**DOCUMENT:**
Well you get the picture! Haven't we seen this sort of thing done one million times before (and can I just say, on behalf of any gay male readers interested in possible porn masquerading as 'art', that the whole cock thing is done SO much better in Michael Winterbottom's 9 Songs!)?


At least Ken Loach has things moving along at a fairly decent pace when he does this kind of thing! Earlier this week I saw a truly tiny budgeted New Zealand film called 1 nite (not reviewed on this UK DVD review blog because it's only available on import) which had far more originality and charm in terms of taking those rather hackneyed ingredients and shaking them up a bit, even if it lacked the acting talent Red Road writer/director Andrea Arnold was able to call on for this British offering.

**SOURCE DATA:**
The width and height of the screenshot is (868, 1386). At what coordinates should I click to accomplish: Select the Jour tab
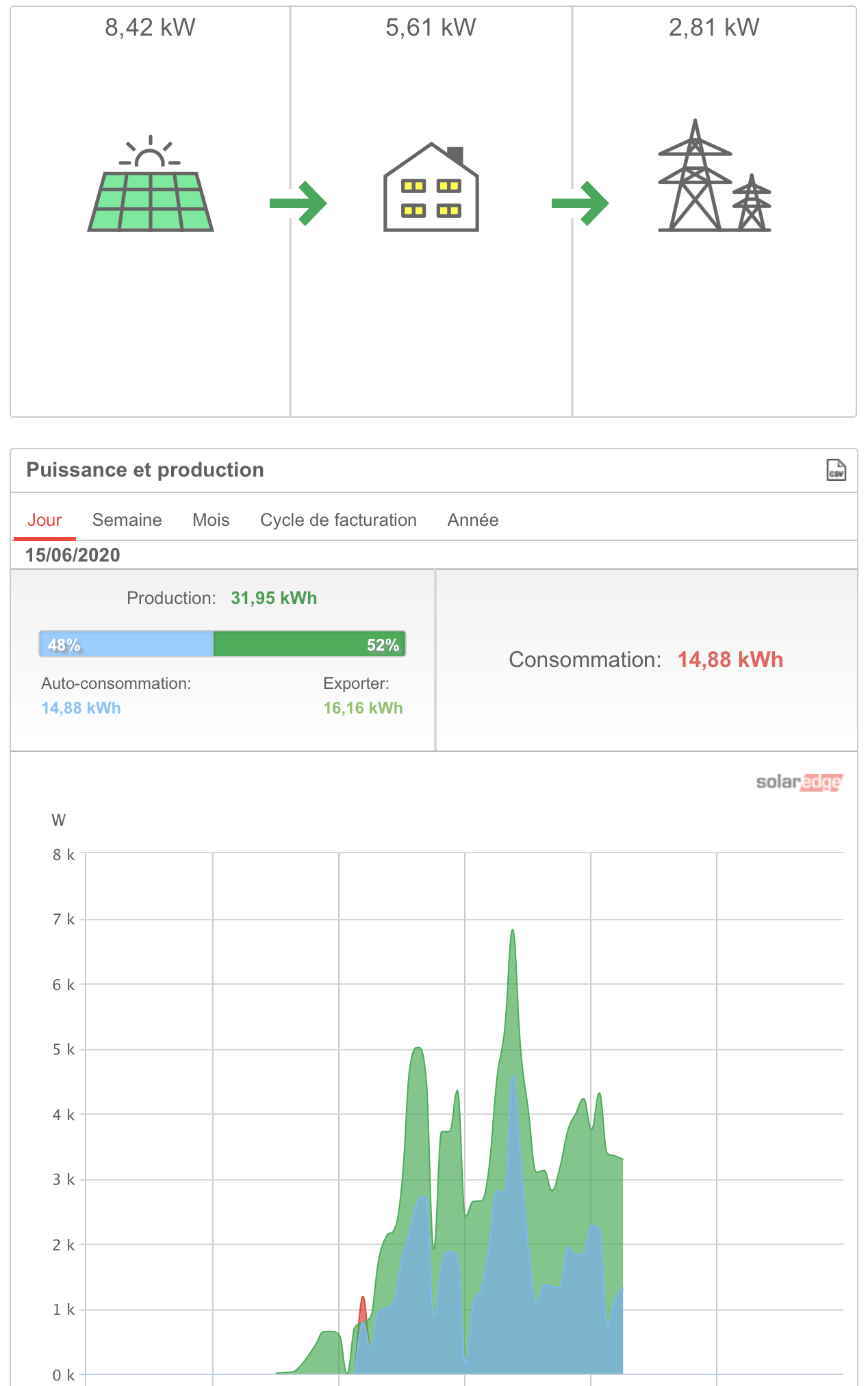(x=44, y=520)
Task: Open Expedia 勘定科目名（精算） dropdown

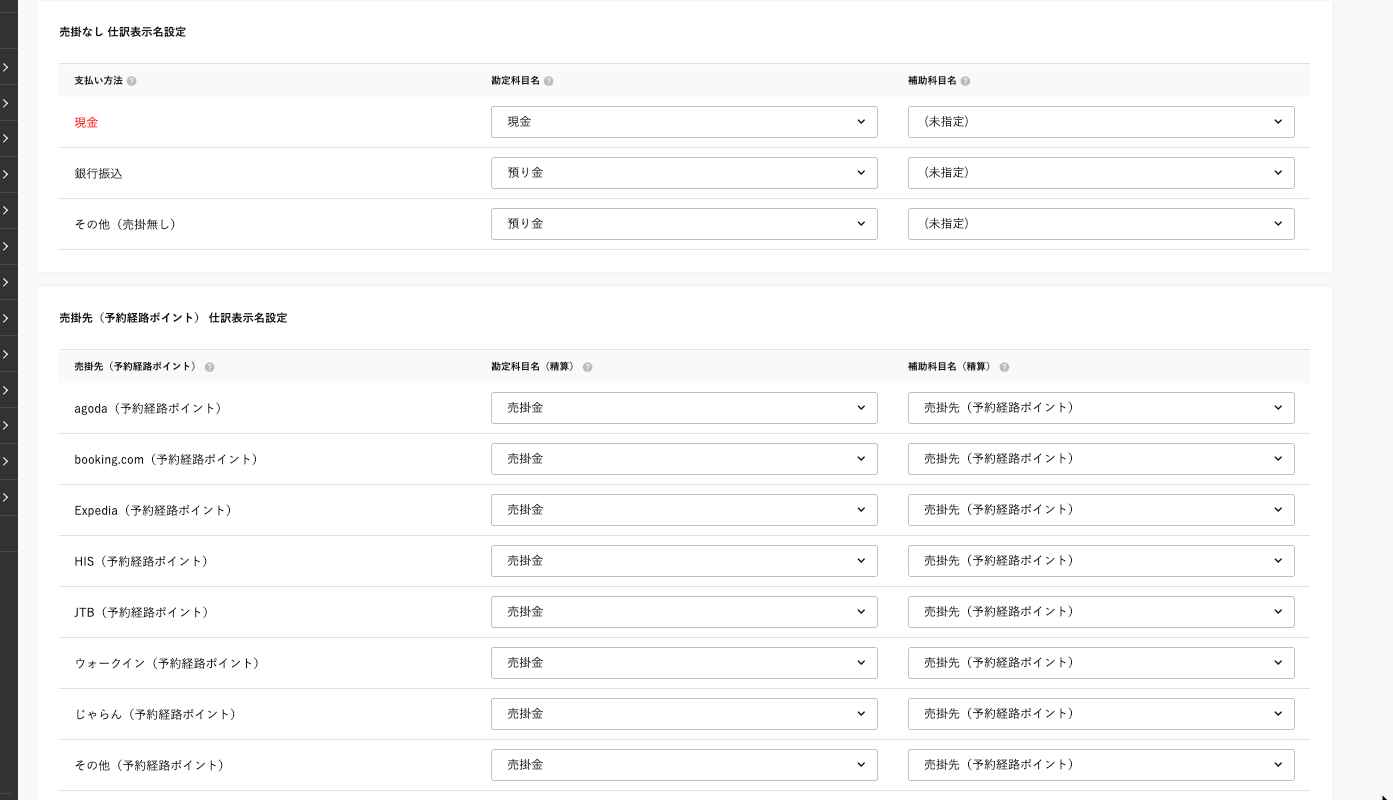Action: (684, 510)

**WHAT YOU WILL DO:**
• a. Answer these from the film review:
(i) Which film does the writer say handles "the whole cock thing" much better?
(ii) What country is the film 1 nite from?
(iii) Who wrote and directed Red Road?
• b. Please copy the film review word for word from "Well you get" to "this British offering.".
You won't need the material for this.

**RESULTS IN ORDER:**
• a.
(i) Michael Winterbottom's 9 Songs
(ii) New Zealand
(iii) Andrea Arnold

• b.
Well you get the picture! Haven't we seen this sort of thing done one million times before (and can I just say, on behalf of any gay male readers interested in possible porn masquerading as 'art', that the whole cock thing is done SO much better in Michael Winterbottom's 9 Songs!)?


At least Ken Loach has things moving along at a fairly decent pace when he does this kind of thing! Earlier this week I saw a truly tiny budgeted New Zealand film called 1 nite (not reviewed on this UK DVD review blog because it's only available on import) which had far more originality and charm in terms of taking those rather hackneyed ingredients and shaking them up a bit, even if it lacked the acting talent Red Road writer/director Andrea Arnold was able to call on for this British offering.